Mr Ramos-Horta recalled bleeding heavily and being fully conscious after the shooting as he was taken to an Australian medical centre in Dili in 'a very old battered ambulance' that did not have a paramedic.

Fortunately, he said, a Portuguese special police unit came by with a paramedic, who jumped into the ambulance to give him first aid.

'I remember everything... on the way to the (Dili) heliport I fell off the chair a few times because there were no (seat) belts. I remember even though I was bleeding, I was holding on tight,' he said.

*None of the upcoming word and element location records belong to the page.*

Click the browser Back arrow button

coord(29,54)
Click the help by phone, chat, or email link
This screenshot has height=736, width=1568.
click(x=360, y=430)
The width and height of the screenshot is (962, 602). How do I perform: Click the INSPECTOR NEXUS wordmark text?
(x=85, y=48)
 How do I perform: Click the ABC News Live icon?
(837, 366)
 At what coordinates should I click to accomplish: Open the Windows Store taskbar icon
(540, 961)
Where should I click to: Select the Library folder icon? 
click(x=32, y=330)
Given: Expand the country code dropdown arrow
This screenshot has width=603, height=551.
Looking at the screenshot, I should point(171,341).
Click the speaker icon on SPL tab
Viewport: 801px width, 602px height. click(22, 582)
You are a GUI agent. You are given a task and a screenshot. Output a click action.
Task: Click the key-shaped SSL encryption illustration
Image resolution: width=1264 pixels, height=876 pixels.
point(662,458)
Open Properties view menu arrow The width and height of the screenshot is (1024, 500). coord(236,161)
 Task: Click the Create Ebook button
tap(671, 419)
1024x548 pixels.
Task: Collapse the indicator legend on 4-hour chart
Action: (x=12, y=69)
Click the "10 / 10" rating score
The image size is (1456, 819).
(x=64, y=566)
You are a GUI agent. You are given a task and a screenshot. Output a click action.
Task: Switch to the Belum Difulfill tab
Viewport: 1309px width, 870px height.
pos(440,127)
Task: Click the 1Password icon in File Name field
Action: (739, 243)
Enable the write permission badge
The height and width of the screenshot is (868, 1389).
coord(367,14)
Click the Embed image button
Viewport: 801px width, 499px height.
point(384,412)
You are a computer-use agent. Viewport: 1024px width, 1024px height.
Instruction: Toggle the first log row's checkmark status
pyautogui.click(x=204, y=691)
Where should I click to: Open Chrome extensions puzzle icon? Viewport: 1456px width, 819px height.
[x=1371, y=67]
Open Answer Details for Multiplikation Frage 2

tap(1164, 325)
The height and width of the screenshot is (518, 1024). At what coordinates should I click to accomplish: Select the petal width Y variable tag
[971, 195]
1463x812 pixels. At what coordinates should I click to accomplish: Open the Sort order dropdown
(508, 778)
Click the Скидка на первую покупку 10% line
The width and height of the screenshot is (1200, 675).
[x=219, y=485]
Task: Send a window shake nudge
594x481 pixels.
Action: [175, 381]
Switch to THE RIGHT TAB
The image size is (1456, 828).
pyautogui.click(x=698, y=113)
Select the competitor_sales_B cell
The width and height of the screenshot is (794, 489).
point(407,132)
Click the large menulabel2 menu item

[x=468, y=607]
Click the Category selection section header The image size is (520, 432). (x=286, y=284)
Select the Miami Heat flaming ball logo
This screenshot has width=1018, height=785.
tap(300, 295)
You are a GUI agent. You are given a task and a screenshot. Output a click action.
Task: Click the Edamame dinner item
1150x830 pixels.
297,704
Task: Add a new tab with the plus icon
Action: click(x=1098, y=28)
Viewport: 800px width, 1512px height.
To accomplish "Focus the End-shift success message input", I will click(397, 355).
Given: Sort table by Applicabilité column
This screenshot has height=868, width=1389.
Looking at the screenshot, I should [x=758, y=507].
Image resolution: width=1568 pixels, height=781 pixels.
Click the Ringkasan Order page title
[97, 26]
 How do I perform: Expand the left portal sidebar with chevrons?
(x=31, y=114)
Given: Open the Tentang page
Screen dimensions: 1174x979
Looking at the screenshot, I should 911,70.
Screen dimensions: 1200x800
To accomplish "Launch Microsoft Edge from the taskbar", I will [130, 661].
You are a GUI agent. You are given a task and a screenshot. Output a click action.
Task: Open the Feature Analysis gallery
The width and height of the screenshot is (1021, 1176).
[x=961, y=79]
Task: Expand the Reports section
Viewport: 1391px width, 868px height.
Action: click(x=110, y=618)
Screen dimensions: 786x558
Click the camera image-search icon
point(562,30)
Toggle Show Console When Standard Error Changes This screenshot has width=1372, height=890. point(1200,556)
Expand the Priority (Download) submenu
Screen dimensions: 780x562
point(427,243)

'And I was telling the driver - go slow. But maybe he was wise, because it was only a matter of minutes' before I arrived at the military medical centre, he added.

Mr Ramos-Horta also said he would be returning to Timor Leste in a few weeks and called for peace in his small country.

'My message to my people is please forgo violence and hatred with weapons, machetes, with arson - we only destroy each other and the country.'

Prime Minister Xanana Gusmao had also come under attack in a separate incident, but escaped unharmed.

The attacks underscored Timor Leste's volatility six years after it declared independence following decades of rule by Indonesia and a period of United Nations administration.

The army tore apart along regional lines in 2006, after about 600 soldiers were sacked, triggering factional violence that killed 37 people and drove 150,000 from their homes.

Foreign troops were sent to restore order in the former Portuguese colony of about one million.